Эту риторическую манеру письма Пахомия, его сюжетную упрощенность
и традиционность можно проиллюстрировать хотя бы на таком примере. Нестор
очень живо и естественно описывал обстоятельства пострижения Феодосия
Печерского, как отговаривал его Антоний, напоминая юноше о трудностях,
ожидающих его на пути монашеского подвижничества, как всеми способами
пытается вернуть Феодосия к мирской жизни его мать. Подобная ситуация
есть и в «Житии Кирилла Белозерского», написанном Пахомием. Юноша Козьма
воспитывается у своего дяди, человека богатого и именитого (он окольничий
у великого князя). Дядя хочет сделать Козьму казначеем, но юноша жаждет
постричься в монахи. И вот «случися убо прити Махрищьскому игумену Стефану,
мужу сушу в добродетели съвершену, всех знаем великаго ради житиа. Сего
пришествие уведев Козьма течет убо с радостию к нему... и припадает
к честным ногам, слезы от очию проливая и мысль свою сказует ему, вкупе
же и молит его же возложити на нь иноческий образ. «Тебе бо, рече, о,
священная главо, от многа времени желах, но ныне сподоби меня бог видети
честную ти святыню, но молюся господа ради, не отрини мене грешьняго
и непотребна...» Старец «умиляется», утешает Козьму и постригает его
в монахи (дав ему при этом имя Кирилл). Сцена этикетка и холодна: прославляются
добродетели Стефана, патетически молит его Козьма, охотно идет навстречу
его просьбе игумен. Затем Стефан отправляется к Тимофею, дяде Козьмы-Кирилла,
сообщить ему о пострижении племянника. Но и здесь конфликт лишь едва
очерчен, а не изображен. Тимофей, услышав о случившемся, «тяжко си внят
слово, вкупе же и скорби исполнився и некая досадительная изрече к Стефану».
Тот оскорбленный уходит, однако Тимофей, пристыженный своей благочестивой
женой, тут же раскаивается «о словесих, глаголанных к Стефану», возвращает
его и просит прощения.
Словом, в «стандартных» велеречивых выражениях изображается стандартная
же ситуация, никак не соотносимая с конкретными персонажами данного
жития. Мы не найдем здесь и попыток вызвать сопереживание читателя с
помощью каких-либо жизненных деталей, тонко подмеченных нюансов (а не
общих форм изъявления) человеческих чувств. Внимание к чувствам, эмоциям,
которые и требуют для своего выражения соответствующего стиля, эмоциям
персонажей и в не меньшей мере эмоциям самого автора несомненно.

**ФРАГМЕНТ ДАННЫХ**
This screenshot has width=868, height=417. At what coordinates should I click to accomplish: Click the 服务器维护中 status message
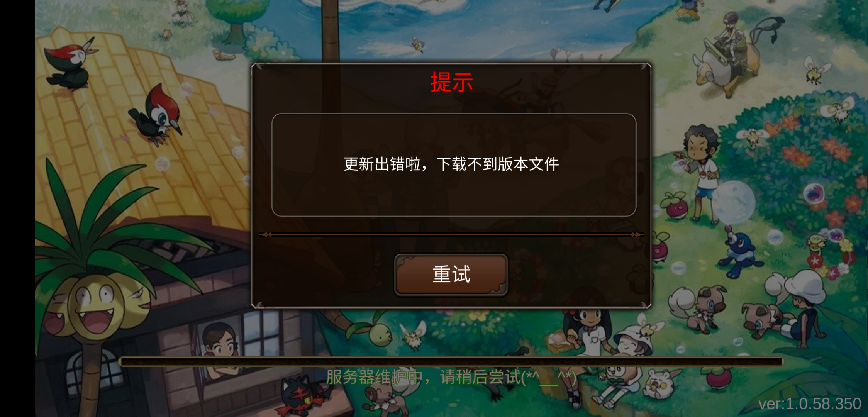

**КРАТКОЕ ЗАДАНИЕ**
Перепишите дословно часть отрывка о манере письма Пахомия от слов «Тот оскорбленный уходит, однако» до слов «и просит прощения.» включительно. Данные взяты из другого источника.

**РЕШЕНИЕ ЗАДАНИЯ**
Тот оскорбленный уходит, однако Тимофей, пристыженный своей благочестивой
женой, тут же раскаивается «о словесих, глаголанных к Стефану», возвращает
его и просит прощения.